WHAT YOU SHOULD DO> Nothing in the records may change when you print them out again.

DATA PROVIDED>
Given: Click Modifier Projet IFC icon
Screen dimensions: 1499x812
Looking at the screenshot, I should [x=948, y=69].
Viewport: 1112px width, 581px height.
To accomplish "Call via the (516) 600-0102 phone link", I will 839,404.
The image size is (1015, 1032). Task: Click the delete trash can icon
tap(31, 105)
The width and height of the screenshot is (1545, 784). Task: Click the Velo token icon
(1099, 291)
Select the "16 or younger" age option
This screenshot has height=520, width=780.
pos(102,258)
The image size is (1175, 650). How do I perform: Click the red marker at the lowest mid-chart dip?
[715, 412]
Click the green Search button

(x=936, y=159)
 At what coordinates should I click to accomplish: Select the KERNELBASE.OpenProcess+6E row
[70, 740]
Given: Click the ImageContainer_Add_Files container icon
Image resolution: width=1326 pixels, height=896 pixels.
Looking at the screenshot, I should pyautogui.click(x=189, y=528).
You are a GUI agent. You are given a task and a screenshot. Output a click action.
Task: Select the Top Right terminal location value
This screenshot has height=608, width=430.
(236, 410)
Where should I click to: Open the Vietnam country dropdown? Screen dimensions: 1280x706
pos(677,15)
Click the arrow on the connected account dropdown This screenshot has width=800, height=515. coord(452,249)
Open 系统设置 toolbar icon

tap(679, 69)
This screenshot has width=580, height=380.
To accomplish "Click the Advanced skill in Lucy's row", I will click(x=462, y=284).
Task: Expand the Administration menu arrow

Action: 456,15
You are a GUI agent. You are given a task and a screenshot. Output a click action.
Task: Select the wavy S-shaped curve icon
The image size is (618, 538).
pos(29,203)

SOLVED EXERCISE>
Given: Click Modifier Projet IFC icon
Screen dimensions: 1499x812
Looking at the screenshot, I should [x=948, y=69].
Viewport: 1112px width, 581px height.
To accomplish "Call via the (516) 600-0102 phone link", I will 839,404.
The image size is (1015, 1032). Task: Click the delete trash can icon
tap(31, 105)
The width and height of the screenshot is (1545, 784). Task: Click the Velo token icon
(1099, 291)
Select the "16 or younger" age option
This screenshot has height=520, width=780.
pos(102,258)
The image size is (1175, 650). How do I perform: Click the red marker at the lowest mid-chart dip?
[715, 412]
Click the green Search button

(x=936, y=159)
 At what coordinates should I click to accomplish: Select the KERNELBASE.OpenProcess+6E row
[70, 740]
Given: Click the ImageContainer_Add_Files container icon
Image resolution: width=1326 pixels, height=896 pixels.
Looking at the screenshot, I should pyautogui.click(x=189, y=528).
You are a GUI agent. You are given a task and a screenshot. Output a click action.
Task: Select the Top Right terminal location value
This screenshot has height=608, width=430.
(236, 410)
Where should I click to: Open the Vietnam country dropdown? Screen dimensions: 1280x706
pos(677,15)
Click the arrow on the connected account dropdown This screenshot has width=800, height=515. coord(452,249)
Open 系统设置 toolbar icon

tap(679, 69)
This screenshot has width=580, height=380.
To accomplish "Click the Advanced skill in Lucy's row", I will click(x=462, y=284).
Task: Expand the Administration menu arrow

Action: 456,15
You are a GUI agent. You are given a task and a screenshot. Output a click action.
Task: Select the wavy S-shaped curve icon
The image size is (618, 538).
pos(29,203)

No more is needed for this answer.